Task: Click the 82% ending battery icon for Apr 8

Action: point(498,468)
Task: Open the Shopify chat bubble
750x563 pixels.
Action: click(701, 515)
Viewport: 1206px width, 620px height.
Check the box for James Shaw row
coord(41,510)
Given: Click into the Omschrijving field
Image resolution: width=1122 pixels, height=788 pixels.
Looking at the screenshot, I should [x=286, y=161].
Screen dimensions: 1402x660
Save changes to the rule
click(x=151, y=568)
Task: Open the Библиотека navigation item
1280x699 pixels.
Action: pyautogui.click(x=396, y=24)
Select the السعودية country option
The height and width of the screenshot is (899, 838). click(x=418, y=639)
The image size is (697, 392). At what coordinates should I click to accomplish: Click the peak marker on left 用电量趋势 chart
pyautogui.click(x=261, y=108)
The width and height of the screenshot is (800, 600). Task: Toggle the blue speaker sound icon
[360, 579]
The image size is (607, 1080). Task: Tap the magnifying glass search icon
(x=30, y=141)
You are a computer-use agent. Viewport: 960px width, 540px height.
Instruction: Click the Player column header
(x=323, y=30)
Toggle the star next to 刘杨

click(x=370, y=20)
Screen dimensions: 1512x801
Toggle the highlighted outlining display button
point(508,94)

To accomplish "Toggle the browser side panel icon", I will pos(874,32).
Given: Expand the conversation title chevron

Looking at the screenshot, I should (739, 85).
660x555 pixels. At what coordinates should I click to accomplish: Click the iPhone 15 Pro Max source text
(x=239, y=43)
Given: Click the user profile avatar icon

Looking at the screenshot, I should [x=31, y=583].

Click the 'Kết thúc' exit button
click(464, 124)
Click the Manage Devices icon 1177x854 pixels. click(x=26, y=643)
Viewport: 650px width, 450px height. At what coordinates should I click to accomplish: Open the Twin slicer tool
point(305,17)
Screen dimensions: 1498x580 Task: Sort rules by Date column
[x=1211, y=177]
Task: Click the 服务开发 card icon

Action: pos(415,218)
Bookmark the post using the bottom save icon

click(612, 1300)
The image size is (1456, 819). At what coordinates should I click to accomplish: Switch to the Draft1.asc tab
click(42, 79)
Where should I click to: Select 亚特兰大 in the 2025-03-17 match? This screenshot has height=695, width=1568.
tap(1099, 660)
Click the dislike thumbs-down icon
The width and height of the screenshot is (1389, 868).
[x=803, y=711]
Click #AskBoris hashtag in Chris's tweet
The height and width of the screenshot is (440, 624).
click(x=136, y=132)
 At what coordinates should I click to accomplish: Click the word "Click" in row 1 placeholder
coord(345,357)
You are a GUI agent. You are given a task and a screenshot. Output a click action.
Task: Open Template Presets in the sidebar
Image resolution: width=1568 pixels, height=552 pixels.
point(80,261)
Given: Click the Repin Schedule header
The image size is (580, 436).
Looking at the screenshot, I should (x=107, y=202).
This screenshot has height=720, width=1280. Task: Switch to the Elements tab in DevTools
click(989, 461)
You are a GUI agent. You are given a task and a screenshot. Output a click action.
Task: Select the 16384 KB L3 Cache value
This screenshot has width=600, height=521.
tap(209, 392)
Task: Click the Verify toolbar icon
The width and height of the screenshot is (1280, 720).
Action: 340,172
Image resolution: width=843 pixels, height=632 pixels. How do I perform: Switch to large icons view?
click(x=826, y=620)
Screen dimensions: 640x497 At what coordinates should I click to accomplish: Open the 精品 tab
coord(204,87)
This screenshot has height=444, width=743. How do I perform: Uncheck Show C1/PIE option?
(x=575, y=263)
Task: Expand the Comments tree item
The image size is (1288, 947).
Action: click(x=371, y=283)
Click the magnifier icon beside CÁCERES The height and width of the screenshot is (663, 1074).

» Problem statement
Rewrite the lines from the line with "This screenshot has height=720, width=1280." to the line with "click(x=826, y=620)", swapping "toolbar" for "ribbon" and keeping everything else unchanged.

» The answer
This screenshot has height=720, width=1280. Task: Switch to the Elements tab in DevTools
click(989, 461)
You are a GUI agent. You are given a task and a screenshot. Output a click action.
Task: Select the 16384 KB L3 Cache value
This screenshot has width=600, height=521.
tap(209, 392)
Task: Click the Verify ribbon icon
The width and height of the screenshot is (1280, 720).
Action: 340,172
Image resolution: width=843 pixels, height=632 pixels. How do I perform: Switch to large icons view?
click(x=826, y=620)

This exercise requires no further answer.